Site Percolation (2D)
Site percolation on a square lattice colors each cell independently “open” with probability p and “closed” otherwise. Open cells that share an edge form clusters. Near the critical threshold p_c ≈ 0.592746 on the infinite square lattice, correlation lengths diverge and the spanning cluster (when it exists) is a fractal with fractal dimension D_f = 91/48 in two dimensions. This simulator draws one finite realization at your chosen p, labels connected components, highlights the largest cluster, and reports whether **any** cluster connects the left and right edges (spanning need not be the largest cluster). A crude box-counting slope on the largest cluster gives a rough D̂ when the cluster is large enough; it is noisy for small systems and should be read as illustrative.
Who it's for: Students learning phase transitions on networks, scaling, and universality in statistical physics.
Key terms
- Percolation
- Critical probability p_c
- Spanning cluster
- Fractal dimension
- Box counting
- Correlation length
How it works
Square-lattice site percolation: random occupation, cluster labeling, spanning probability near p_c, and a crude fractal dimension from box counting on the largest cluster.

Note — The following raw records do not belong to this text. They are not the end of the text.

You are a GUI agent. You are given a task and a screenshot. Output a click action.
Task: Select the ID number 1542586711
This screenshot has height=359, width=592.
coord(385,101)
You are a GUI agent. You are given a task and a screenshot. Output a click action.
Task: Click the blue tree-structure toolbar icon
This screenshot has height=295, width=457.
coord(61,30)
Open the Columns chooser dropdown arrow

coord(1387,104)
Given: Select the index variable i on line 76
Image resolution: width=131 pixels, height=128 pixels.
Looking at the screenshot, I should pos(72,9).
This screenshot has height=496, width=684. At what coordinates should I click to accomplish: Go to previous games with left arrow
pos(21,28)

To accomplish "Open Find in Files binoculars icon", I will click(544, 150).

Frequently asked questions
- Why does my estimated D̂ differ from 91/48?
- 91/48 describes the spanning cluster at criticality in the thermodynamic limit. A single L×L sample is finite, sub-leading corrections matter, and box counting with a handful of box sizes is statistically noisy. Expect qualitative agreement near p_c only when the largest cluster is big and you average many realizations.
- Is this bond or site percolation?
- Site percolation: vertices (cells) are occupied randomly; edges are implicit between occupied nearest neighbors. Bond percolation would randomize links instead; the critical probability is different.
- Does “spanning” require the highlighted largest cluster to cross the system?
- No. The gold frame means **some** open cluster connects the left column to the right column. The largest cluster is highlighted for visualization and for the box-counting estimate D̂, but it might sit in the interior while a thinner cluster provides connectivity.